In sprezzo, come sempre, di ogni risposta univoca, Bunin, nella scia dell’ultimo Tolstoj, ma senza il di lui messianesimo, è sensibile al fascino pervasivo del buddhismo, che appunto risposte non dà, ma almeno garantisce una percezione a noi non più accessibile dei sensi e del pensiero. Il racconto è spesso inteso come denuncia della violenza e della disumanità del giogo coloniale, e in parte lo è, ma al netto di ogni didascalismo, ai dogmi comunicativi di oggi appariranno razzisti i continui accenni alla primordialità animalesca dei cingalesi, funzionali invece al dissesto profondo dell’ontologia testuale. È anche il suo sguardo da cane a squadernare la centralità dell’epopea dell’uomo del risciò e a mettere sul suo stesso piano – potenzialmente fratelli? – l’anima del muto, cinico passeggero inglese, che rivelandosi all’improvviso mostrerà un inatteso travaglio e sensi di colpa in realtà immotivati nei confronti del primo.

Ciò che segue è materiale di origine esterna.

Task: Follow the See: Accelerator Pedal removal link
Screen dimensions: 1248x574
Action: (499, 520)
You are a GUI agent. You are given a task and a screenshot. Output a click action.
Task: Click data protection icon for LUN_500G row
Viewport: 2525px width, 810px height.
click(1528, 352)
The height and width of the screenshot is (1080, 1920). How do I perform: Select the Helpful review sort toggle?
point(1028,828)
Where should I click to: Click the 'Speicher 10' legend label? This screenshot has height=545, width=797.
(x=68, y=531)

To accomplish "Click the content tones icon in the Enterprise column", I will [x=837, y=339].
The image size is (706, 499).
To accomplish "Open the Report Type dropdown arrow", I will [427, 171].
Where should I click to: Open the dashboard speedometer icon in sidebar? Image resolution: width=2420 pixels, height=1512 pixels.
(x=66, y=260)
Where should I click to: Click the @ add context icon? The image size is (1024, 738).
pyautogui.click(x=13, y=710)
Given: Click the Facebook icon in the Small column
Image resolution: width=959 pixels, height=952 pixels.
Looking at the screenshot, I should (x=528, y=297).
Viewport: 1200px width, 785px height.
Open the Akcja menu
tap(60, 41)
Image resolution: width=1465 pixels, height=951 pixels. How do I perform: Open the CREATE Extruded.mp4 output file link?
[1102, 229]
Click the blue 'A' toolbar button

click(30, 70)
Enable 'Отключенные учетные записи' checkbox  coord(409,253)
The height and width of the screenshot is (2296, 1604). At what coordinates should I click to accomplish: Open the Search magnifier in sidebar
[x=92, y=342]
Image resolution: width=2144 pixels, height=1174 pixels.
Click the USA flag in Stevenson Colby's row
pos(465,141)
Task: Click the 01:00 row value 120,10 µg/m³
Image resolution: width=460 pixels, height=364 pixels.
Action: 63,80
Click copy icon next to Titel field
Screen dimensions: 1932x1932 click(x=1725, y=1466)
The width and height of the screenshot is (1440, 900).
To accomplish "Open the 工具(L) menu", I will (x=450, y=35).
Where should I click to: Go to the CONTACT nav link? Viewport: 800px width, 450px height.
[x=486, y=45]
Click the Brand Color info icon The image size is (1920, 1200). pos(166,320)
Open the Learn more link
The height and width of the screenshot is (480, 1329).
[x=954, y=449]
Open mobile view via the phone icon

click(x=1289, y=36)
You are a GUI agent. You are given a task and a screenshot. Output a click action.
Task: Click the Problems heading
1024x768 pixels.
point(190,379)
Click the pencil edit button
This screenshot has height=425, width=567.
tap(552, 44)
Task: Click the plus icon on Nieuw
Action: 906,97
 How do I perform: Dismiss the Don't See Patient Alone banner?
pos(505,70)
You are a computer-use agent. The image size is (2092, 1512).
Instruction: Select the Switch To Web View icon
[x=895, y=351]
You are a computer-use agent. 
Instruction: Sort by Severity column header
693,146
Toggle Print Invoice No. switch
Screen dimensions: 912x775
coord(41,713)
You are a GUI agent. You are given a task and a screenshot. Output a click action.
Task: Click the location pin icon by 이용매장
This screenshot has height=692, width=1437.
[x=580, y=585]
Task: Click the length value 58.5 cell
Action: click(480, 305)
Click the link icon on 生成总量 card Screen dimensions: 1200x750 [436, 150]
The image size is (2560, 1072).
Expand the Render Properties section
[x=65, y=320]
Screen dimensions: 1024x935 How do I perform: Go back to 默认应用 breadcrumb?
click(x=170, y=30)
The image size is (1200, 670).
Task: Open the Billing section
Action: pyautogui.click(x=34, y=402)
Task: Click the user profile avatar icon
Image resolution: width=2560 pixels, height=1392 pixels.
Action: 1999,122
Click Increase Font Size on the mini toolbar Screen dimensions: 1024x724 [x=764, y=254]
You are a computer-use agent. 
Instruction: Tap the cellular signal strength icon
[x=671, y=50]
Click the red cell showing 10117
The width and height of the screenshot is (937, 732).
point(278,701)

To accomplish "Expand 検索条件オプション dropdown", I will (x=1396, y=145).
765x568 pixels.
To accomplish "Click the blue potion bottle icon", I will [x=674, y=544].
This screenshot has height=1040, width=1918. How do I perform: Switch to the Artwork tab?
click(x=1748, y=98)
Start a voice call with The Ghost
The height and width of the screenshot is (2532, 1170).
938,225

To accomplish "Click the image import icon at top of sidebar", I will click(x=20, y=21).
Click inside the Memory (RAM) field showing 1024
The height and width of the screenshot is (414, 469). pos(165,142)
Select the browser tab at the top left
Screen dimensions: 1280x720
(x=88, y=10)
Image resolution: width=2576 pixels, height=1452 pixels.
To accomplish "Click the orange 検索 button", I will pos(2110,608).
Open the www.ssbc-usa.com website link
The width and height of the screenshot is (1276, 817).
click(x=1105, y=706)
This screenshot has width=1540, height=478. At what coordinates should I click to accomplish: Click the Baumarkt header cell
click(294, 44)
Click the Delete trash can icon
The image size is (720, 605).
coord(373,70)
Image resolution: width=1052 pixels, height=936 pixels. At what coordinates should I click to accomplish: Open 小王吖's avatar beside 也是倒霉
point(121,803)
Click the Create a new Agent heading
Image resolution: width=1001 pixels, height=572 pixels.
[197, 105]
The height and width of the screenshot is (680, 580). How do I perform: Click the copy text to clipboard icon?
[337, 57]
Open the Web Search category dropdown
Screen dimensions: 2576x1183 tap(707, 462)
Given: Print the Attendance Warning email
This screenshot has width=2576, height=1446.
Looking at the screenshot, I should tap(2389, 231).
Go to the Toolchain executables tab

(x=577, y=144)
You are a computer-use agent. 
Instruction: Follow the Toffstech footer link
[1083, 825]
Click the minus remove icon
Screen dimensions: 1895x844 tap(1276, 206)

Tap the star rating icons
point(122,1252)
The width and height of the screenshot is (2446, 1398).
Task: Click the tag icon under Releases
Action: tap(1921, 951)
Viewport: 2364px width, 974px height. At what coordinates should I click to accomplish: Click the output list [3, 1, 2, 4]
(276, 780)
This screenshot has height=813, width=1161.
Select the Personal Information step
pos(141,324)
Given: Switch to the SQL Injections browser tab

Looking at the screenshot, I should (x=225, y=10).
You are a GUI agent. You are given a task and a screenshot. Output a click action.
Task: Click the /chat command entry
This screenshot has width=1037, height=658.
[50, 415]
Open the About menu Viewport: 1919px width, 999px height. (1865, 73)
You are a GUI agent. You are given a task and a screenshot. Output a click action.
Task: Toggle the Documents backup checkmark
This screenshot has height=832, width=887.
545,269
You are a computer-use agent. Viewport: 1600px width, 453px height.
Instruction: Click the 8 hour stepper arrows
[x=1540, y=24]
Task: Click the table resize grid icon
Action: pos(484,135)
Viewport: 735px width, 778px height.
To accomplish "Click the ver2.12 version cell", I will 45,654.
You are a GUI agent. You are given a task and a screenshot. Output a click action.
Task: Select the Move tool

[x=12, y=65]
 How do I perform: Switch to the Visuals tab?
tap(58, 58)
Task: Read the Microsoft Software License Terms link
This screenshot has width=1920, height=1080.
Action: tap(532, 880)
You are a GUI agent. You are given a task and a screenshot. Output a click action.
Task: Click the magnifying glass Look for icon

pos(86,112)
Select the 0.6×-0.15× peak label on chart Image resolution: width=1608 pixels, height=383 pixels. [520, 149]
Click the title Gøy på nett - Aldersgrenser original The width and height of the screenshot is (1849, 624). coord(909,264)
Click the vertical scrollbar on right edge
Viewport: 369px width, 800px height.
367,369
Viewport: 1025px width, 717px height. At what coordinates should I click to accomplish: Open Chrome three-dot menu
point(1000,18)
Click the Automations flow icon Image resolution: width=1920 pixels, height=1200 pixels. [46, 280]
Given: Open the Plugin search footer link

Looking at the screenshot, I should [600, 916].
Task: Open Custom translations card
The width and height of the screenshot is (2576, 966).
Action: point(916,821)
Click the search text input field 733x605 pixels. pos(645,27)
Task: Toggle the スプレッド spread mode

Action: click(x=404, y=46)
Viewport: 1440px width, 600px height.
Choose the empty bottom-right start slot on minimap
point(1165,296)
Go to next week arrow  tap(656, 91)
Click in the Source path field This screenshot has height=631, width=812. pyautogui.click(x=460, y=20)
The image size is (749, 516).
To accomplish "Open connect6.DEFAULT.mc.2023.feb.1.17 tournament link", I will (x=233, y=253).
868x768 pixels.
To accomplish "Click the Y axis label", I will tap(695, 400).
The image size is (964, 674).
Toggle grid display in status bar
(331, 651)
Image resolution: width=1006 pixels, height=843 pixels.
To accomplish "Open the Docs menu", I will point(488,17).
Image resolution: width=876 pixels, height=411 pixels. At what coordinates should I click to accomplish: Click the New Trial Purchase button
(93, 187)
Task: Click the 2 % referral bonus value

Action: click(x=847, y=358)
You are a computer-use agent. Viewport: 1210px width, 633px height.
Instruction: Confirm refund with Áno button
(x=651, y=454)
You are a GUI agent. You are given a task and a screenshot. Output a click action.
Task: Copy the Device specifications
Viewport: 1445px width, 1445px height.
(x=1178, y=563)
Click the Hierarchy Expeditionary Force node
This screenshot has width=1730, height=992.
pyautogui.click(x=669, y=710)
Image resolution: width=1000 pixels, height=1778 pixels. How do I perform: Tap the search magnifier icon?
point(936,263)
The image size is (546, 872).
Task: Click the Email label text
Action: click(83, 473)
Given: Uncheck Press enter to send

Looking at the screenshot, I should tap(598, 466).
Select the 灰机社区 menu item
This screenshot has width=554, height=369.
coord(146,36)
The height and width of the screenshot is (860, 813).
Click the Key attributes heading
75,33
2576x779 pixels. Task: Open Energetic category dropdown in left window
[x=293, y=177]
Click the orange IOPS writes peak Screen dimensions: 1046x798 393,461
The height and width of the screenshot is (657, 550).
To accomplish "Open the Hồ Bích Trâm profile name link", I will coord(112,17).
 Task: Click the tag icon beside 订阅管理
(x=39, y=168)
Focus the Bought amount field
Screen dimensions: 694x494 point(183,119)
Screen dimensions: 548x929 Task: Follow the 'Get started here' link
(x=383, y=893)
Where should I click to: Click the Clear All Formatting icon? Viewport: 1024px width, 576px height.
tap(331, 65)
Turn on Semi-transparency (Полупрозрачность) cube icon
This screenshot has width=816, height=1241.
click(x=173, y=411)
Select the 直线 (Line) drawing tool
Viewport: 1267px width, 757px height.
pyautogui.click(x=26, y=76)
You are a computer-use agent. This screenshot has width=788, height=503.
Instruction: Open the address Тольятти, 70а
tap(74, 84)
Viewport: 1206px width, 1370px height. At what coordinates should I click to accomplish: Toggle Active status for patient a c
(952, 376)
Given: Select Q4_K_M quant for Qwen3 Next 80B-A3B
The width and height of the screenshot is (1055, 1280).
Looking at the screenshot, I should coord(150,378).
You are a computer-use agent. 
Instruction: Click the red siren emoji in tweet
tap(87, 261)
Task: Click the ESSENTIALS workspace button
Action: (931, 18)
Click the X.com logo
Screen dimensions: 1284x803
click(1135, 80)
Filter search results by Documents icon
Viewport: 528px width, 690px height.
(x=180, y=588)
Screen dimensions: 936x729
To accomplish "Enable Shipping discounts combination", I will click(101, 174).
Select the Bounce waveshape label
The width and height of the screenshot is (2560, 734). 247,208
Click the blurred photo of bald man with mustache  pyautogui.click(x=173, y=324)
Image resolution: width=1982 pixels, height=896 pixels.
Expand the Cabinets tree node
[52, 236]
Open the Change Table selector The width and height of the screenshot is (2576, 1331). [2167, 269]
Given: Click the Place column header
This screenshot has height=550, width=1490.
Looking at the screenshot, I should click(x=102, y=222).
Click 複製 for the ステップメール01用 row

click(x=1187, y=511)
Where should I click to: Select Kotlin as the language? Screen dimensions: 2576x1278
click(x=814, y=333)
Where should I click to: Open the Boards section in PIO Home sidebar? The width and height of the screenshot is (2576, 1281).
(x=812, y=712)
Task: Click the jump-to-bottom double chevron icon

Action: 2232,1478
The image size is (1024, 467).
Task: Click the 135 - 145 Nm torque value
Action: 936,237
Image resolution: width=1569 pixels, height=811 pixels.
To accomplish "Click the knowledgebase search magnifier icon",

Più breve, Il figlio è all’apparenza maggiormente asciutto, meno spumeggiante per sintassi, a rifrazione della natura arida dell’Algeria francese, della minore emergenza, tra protagonisti tutti occidentali, della sperequazione percettiva; ma anche qui, nel torrido meriggio filtrato da persiane invariabilmente chiuse, le anime della signora Marot e del giovane Emile, stralunato e strampalato poeta, cortocircuitano in un continuo spostarsi e collassare di piani, sprigionano energia, senza poter mai immaginare di toccarsi, attonite davanti a una sconcertante, incontrollabile forza distruttiva: «Dio mio, questa cosa non ha nome!».

Tre puntini, un adulterio
Pari però, per malia, all’amour fou è l’inafferrabile presenza autoriale, che esce e entra a piacimento dalla focalizzazione dei personaggi, ne conosce il karma ma gli nasconde il loro stesso volere o si limita al sentito dire, e soprattutto muove la trama con procedimenti di puro virtuosismo: un adulterio consumato in tre puntini di sospensione, l’uomo del risciò seduto per strada che legge il proprio destino negli occhi dell’inglese sul balcone, eccitati al vedere una nave entrare in porto, l’inquietante finale con due abissi – di sopra e di sotto – in mezzo al mare, nel fragore di tenebre degli stessi colori del serpente di venti pagine prima, tenuti sospesi l’uno sull’altro come il cielo di stuoie sventolato dai servi malesi sopra i bianchi in convivio.

A testimonianza della natura in qualche modo in fieri di un e-book – e questo andrà a comporre una più ampia edizione della prosa di Bunin – la minore cura redazionale spesa nel secondo racconto non inficia la magistrale versione di Zonghetti, lasciando tuttavia a nudo spigoli, ripetizioni e soprattutto il clamoroso fraintendimento di una frase cruciale: «‘Va bene, poi sarà il mio turno’ le dissi, senza dubitare un attimo della sua decisione», mentre la decisione è invece, fuor di dubbio, «mia».